According to sources with knowledge of the events, six of the People’s Republic of China’s major smelters agreed to cut production in the event that aluminium prices drop below US$1,717 per metric ton.
China’s Nonferrous Metals Industry Association (CNIA) held the meeting yesterday with several of the major players in the domestic aluminium industry to debate measures the industry could take to help stabilize prices of the commodity. According to CNIA’s reporting arm Antaike, Aluminum Corp of China (Chalco), State Power Investment Corp, Hongqiao Group, Jiugang Group, Yunnan Aluminium, and Jinjiang Group were all reported to have sent representatives to the meeting. Although no formal announcements came as a result of the agreement, the referenced sources indicated that all six smelters were on board to cut production in the event that the price of aluminium falls below that level.
China has been coming under withering fire recently from governments and other major industry players for what they consider to be an unfair manipulation of the aluminium market.
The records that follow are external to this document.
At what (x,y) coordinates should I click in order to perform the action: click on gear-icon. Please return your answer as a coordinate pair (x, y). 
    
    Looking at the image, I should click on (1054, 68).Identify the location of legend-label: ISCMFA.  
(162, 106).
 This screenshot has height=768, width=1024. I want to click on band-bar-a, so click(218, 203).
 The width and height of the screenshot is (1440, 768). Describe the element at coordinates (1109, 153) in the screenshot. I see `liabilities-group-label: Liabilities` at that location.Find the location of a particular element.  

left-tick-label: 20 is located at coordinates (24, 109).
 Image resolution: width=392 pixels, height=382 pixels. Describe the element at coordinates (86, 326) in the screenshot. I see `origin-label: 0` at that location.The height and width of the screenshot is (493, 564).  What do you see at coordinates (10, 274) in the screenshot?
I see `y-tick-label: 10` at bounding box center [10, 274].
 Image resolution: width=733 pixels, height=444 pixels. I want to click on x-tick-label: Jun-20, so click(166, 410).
As recently as last week United States Secretary of the Treasury Jack Lew took the country to task at the opening of the latest round of the annual U.S.–China Strategic and Economic Dialogue (S&ED) for swamping the rest of the world with aluminium and steel in recent years. Last month Russian aluminium giant UC Rusal warned Chinese smelters of the dangers of restarting currently idle production, indicating that doing so would imperil global aluminium prices.
The Middle Kingdom has been largely reticent to restart capacity as well, keeping production numbers down for the first part of this year. Shanxi province announced last month that it is suspending approval of all new ferroalloy, aluminum and steel projects in 2016, and the latest released data shows that aluminium production has dropped by 461 thousand metric tons per month between December 2015 and February 2016.